On a campus with the largest freshman class in history, heavy bicycle and skateboard traffic has caused safety issues for drivers and pedestrians alike.
Cody, a local delivery driver who asked not to use his last name to protect his job, said he noticed an uptick in bicyclists violating traffic laws both on and off campus this year.
“It’s always been an issue, but it seems to be more and more common,” Cody said.
Cody recalled a recent instance where he was driving on North Salisbury Street and a bicyclist blew a stop sign. Cody said he had the right of way, but braked his delivery truck to make sure he didn’t hit the cyclist.
“If I would have hit him, he’d be done,” Cody said.

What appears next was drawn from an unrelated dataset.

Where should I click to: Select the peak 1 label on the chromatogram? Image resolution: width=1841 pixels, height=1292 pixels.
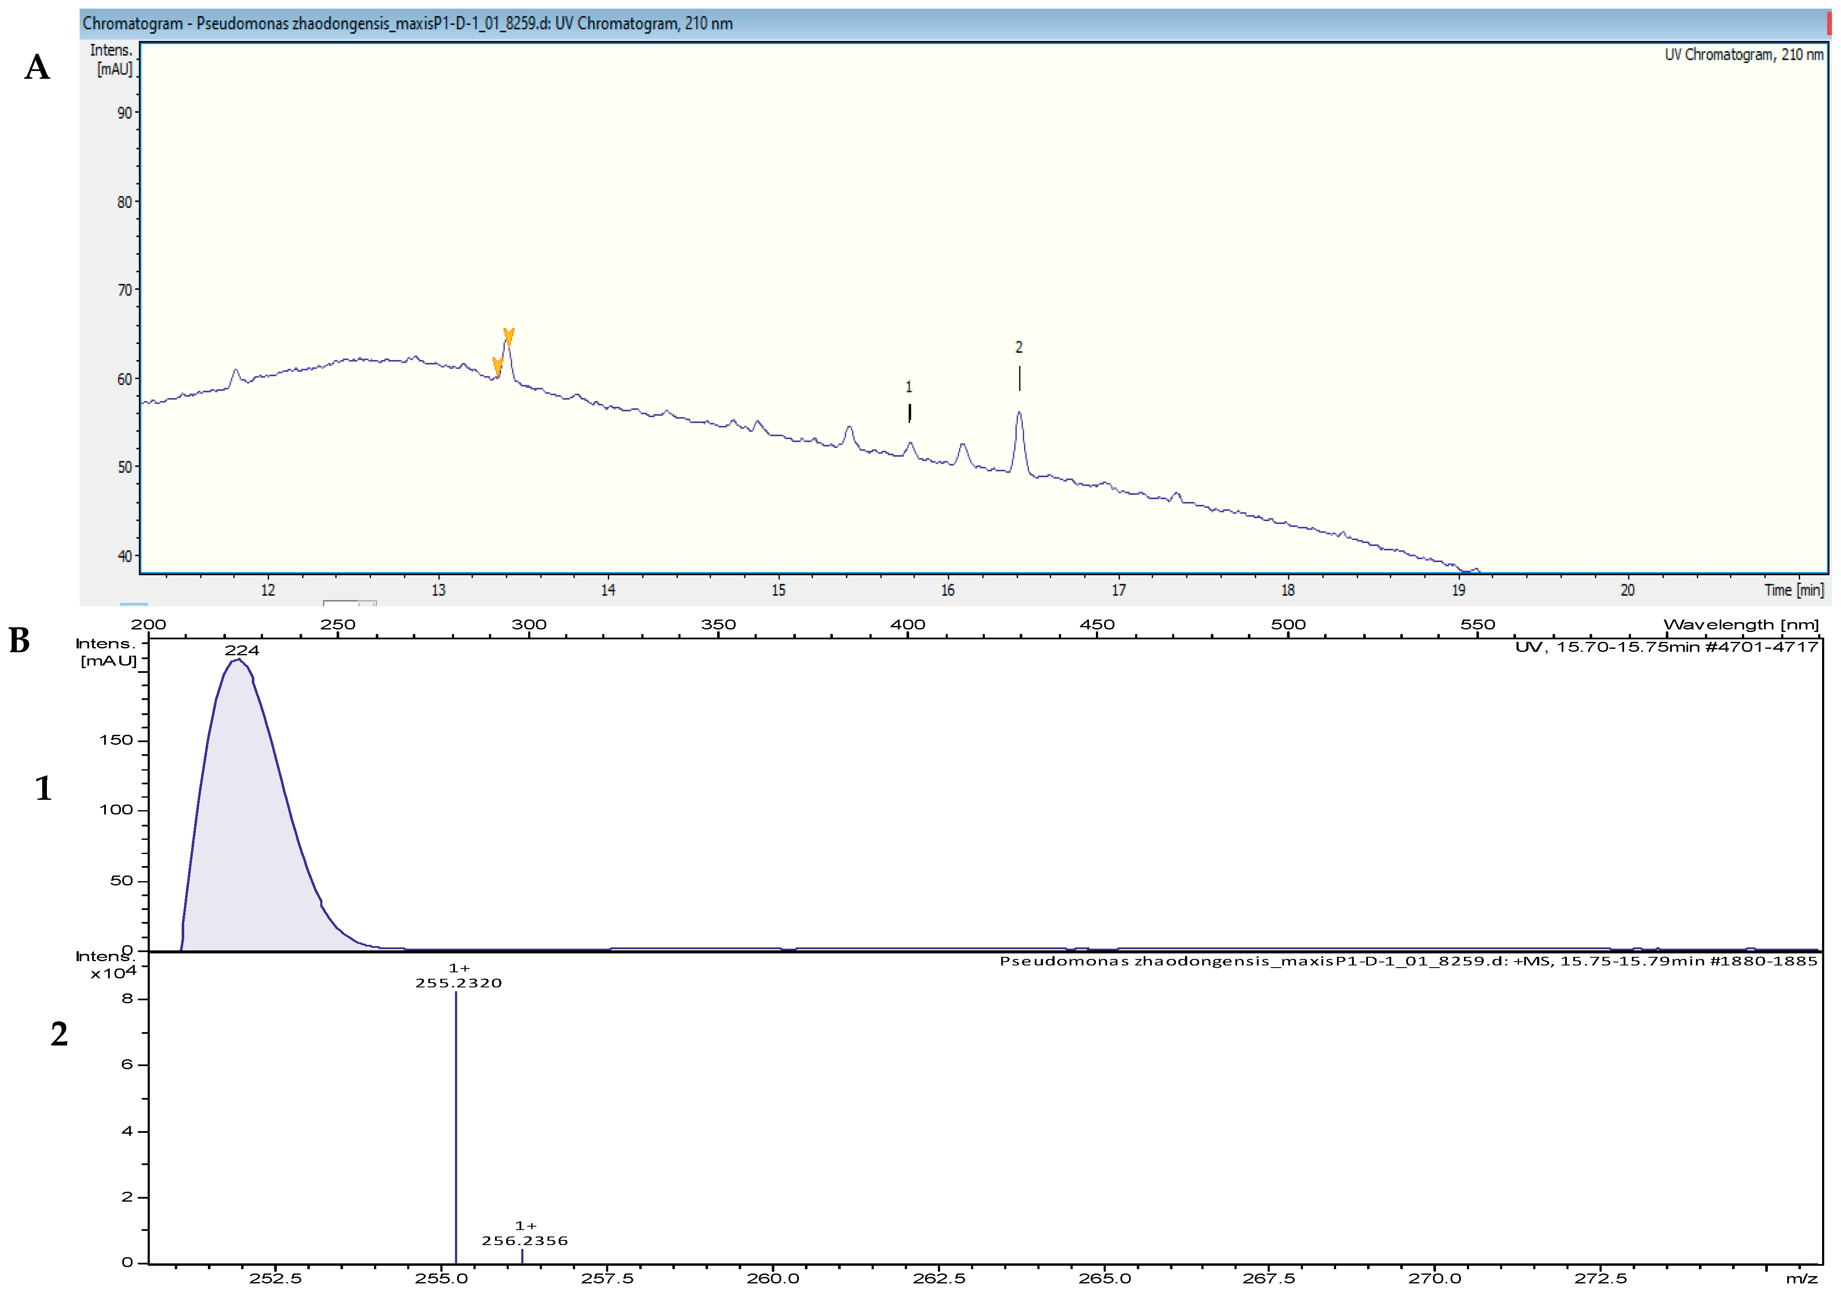tap(908, 387)
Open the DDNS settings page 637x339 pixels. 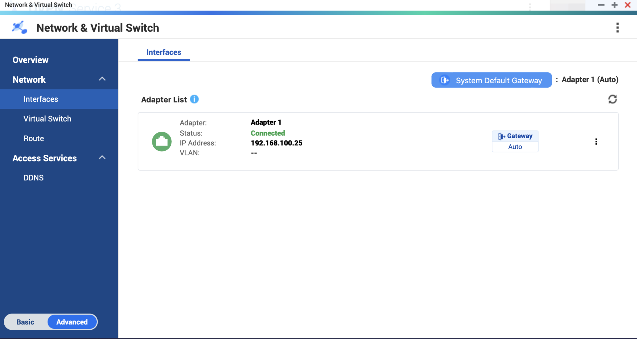click(x=33, y=177)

But this wasn’t a first for him, he said, as he said that he’s had countless close encounters with bicyclists blowing stop signs and not following bike laws.
“(It’s) just a fatality waiting to happen,” Cody said.
After a “de-densified” campus experience last year, students now walk shoulder-to-shoulder on sidewalks and bike lanes alike on their way to and from class. When pedestrians overflow into bike lanes, bicyclists are are forced onto sidewalks or into the street, creating more issues.
West Lafayette bike laws mirror state law, West Lafayette police Capt. Adam Ferguson said. The bicyclists must ride with the flow of traffic and in single file, he said. If there isn’t a bike lane, it’s highly recommended to stay as much to the right of the street as possible.
But the laws are relaxed on campus, and bicyclists are allowed on the sidewalks, which has been the topic of argument since classes began. On the Purdue Reddit, students have voiced their concerns over both students walking in dedicated bike lanes and bicyclists disregarding pedestrians as they bike through campus.
“To the two girls walking their dog down the bike lane on the mall in front of WALC, I hope your dog relieves itself on the carpet,” one Reddit user poster said.
Purdue Police Chief John Cox said officers will patrol multiple busy intersections, like the intersection of State and Grant, to ensure pedestrians and bicyclists are using the intersection correctly.
For now, Cody hopes students and citizens alike can learn more about how to stay safe while biking.
“I just want to let people know what the laws are,” Cody said. “Even if they’re not on a cay, if they’re on a roadway, they have to follow the laws.”